Developers like to develop and often do not spend enough time on designing their applications securely, he says.

"The good news is these issues are very easily solvable," he says. "People just have to have visibility and know that there are problems — and there are lots of problems."

In 2025, mobile devices represent a massive attack surface. The average smartphone owner uses seven unique applications per day and a total of 26 per month, according to the "State of Mobile 2025" report published by digital-intelligence provider SensorTower. In 2024, worldwide users spent more than $80 billion on in-app purchases in games and $69 billion on nonentertainment applications, the same report estimated.

App Store Scanning: Not What Devs Think

Mobile devices and their app ecosystems are extremely attractive to cybercriminals. The devices frequently use an in-app Web browser to create an online connection, are often written using third-party software development kits, and typically have 18 or more sensors — including GPS, cameras, and accelerometers.

Third-party software development kits make creating applications easier, so no wonder that more than 60% of apps use an SDK. Yet nearly 16% of those software components have known vulnerabilities, Hoog says. Usually, developers do not know about these issues, because the over-burdened managers of the Common Vulnerability Enumeration (CVE) system do not have the bandwidth to handle the massive influx of issues, he says.

Few developers scan their apps or focus on security during the design phase, Hoog says. Instead, they often rely on the third-party code providers or the app stores to secure their software. That puts their app in danger, he says.

"What people don't realize is you ship your entire mobile app and all your code to this public store where any attacker can download it and reverse it," Hoog says. "That's vastly different than how you develop a Web app or an API, which sit behind a WAF and a firewall and servers."

Mobile platforms are difficult for security researchers to analyze, Hoog says. One problem is that developers rely too much on the scanning conducted by Apple and Google on their app stores. When a developer loads an application, either company will conduct specific scans to detect policy violations and to make malicious code more difficult to upload to the repositories.

However, developers often believe the scanning is looking for security issues, but it should not be considered a security control, Hoog says.
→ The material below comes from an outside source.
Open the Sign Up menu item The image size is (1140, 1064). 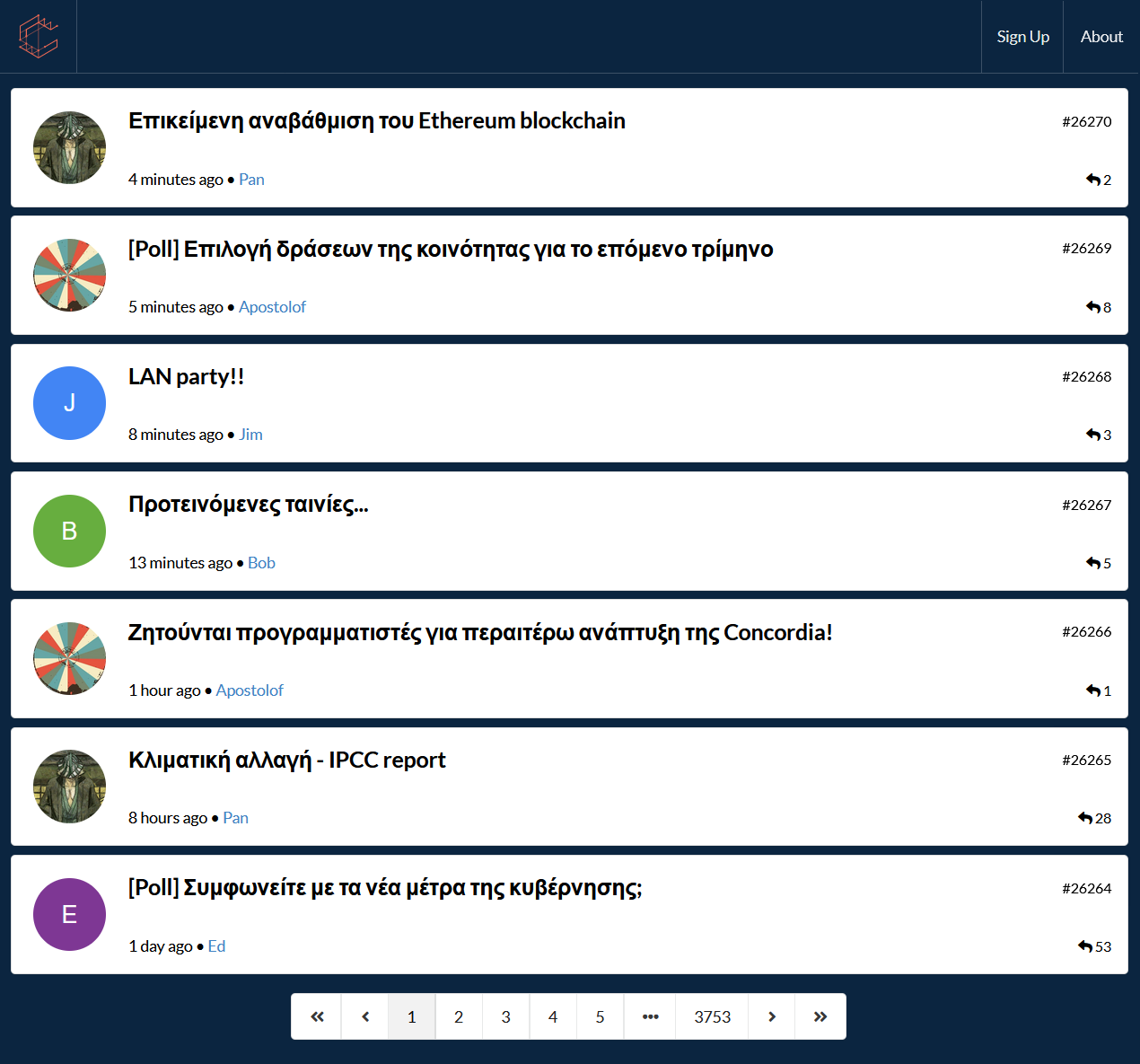click(1022, 37)
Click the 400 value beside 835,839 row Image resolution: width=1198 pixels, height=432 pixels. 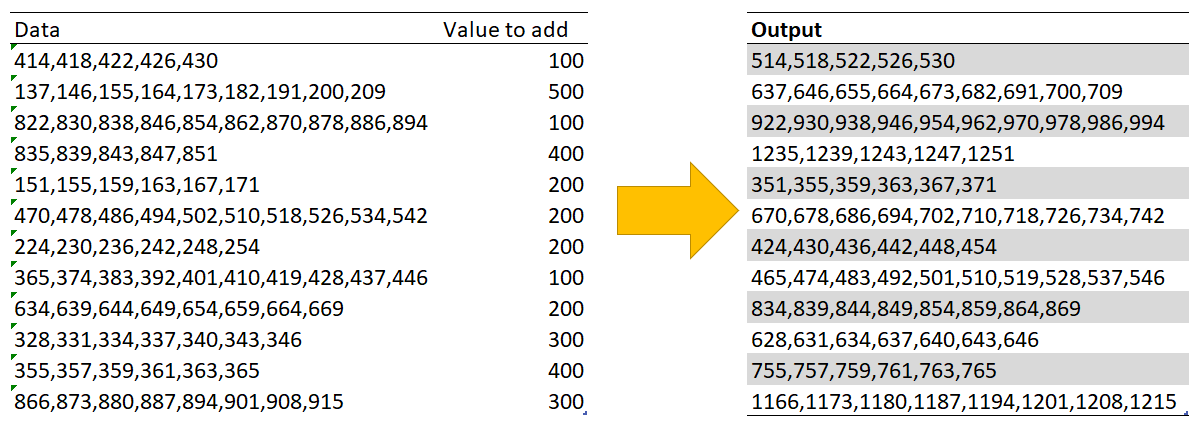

"Everybody thinks Apple and Google have tested the apps — they have not," he says. "They're testing apps for compliance with their rules. They're looking for malicious malware and just egregious things. They are not testing your application or the apps that you use in the way that people think."

A Secure Platform, if Done Right

Despite that, mobile platforms tend to be much more secure than their workstation counterparts for two reasons. First, Apple and Google are both assiduous about updates, although Apple's vertically integrated ecosystems is easier to update in a timely manner.